# READING TEXT
**********
The performance of active U.S. stock managers has improved this year, beating their benchmark by 0.59 percentage point, said Robert Burd, the deputy chief investment officer for Maryland’s pension system since March.

“We have confidence in our current manager lineup to add value over time,” said Burd, 42, who has been with the system since 2001.

The state’s decision in 2008 to allocate money to a program targeting so-called emerging managers led to the decline in the percentage of passive managers, Burd said. Emerging managers are small firms that may be ignored by large institutional investors and often are women or members of minorities.

Maryland’s New Plan

Manager performance “only slightly explains,” why the fund did worse than its peers, Burd said. “Asset allocation explains 90 percent,” he said.

“A lot of our peers were earlier into private equity,” Burd said. It took the fund’s trustees time to get comfortable with the illiquidity, use of leverage and lack of transparency that are characteristic of private-equity funds, Burd said.
**********
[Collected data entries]
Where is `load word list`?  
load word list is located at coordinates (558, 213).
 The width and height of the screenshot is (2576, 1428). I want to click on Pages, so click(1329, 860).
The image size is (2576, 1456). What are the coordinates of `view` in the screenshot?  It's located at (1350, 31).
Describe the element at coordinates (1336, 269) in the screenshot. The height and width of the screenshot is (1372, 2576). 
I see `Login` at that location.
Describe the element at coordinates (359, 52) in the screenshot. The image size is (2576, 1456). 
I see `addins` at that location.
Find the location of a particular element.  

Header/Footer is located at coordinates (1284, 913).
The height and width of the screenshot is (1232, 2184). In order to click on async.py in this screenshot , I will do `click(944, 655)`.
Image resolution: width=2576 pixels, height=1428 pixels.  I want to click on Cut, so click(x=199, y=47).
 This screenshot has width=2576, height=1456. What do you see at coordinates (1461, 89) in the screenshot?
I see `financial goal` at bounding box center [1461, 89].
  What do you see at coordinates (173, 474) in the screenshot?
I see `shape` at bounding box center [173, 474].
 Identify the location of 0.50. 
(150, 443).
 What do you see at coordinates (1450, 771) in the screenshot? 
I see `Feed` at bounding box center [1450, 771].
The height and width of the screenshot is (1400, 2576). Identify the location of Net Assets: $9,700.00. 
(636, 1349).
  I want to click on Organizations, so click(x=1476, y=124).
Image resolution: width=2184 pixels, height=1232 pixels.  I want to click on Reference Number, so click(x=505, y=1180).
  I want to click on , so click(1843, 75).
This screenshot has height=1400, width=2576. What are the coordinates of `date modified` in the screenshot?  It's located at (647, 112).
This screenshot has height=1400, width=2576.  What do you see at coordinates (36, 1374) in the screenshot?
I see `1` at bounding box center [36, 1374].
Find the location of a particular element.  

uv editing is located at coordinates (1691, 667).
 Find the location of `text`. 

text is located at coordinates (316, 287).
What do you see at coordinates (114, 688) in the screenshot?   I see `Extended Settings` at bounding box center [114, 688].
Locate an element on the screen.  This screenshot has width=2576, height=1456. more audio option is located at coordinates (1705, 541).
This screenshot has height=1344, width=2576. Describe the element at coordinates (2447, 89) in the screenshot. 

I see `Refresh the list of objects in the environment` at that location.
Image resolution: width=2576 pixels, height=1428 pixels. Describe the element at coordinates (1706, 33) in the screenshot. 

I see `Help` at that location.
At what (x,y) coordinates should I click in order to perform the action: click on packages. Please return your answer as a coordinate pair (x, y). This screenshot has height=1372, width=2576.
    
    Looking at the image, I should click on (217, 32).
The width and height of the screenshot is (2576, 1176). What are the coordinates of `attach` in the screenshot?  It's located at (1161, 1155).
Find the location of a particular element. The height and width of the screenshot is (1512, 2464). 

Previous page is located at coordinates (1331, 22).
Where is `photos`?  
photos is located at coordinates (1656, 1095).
**********
# TO DO
**1.** In the text on Maryland's pension fund, translate this sentence into Spanish: "Emerging managers are small firms that may be ignored by large institutional investors and often are women or members of minorities."
**2.** Carry on the text on Maryland's pension fund, starting after its last sentence.

# ANSWERS FOR THE EXERCISE
**1.** Los gestores emergentes son pequeñas firmas que pueden ser ignoradas por los grandes inversionistas institucionales y a menudo son mujeres o miembros de minorías.

**2.**
Maryland now aims to put 10 percent of its portfolio in private equity and the same share each into bonds, real estate and “credit opportunities,” which include high-yield instruments and distressed debt, according to Burd. It is also allocating 15 percent to assets that will protect against inflation such as commodities, 7 percent to hedge funds and 2 percent to cash. The program is cutting the proportion for stocks to 36 percent from 51 percent, Burd said.

As Maryland diversifies its investments, it has improved expected returns while reducing portfolio risk, according to an analysis by the investment consulting group Hewitt EnnisKnupp Inc., cited in the Department of Legislative Services report.

Boom, Bust, Reaction

Maryland’s Sharpe Ratio, a measurement of the return that can be expected from each unit of risk, increased to 0.377 as of June 30, 2010, from 0.242 as of June 30, 2007, according to the report.

Although it may not appear achievable based on the last decade, public pensions should be able to return 8 percent a year on average over 30 to 40 years, said Wilshire’s Neill. Stocks have earned about 10 percent annually over the last 70 years, and will continue to produce “high single-digit” returns, she said. The debt weighing on the U.S. government, businesses and consumers will decline over the next 10 years, Neill said.

“There are regular booms and busts, and then there’s reactions,” Neill said. “Ultimately, there’s always recovery, and that’s what you have to keep in mind as you’re looking out over a 10-year period.”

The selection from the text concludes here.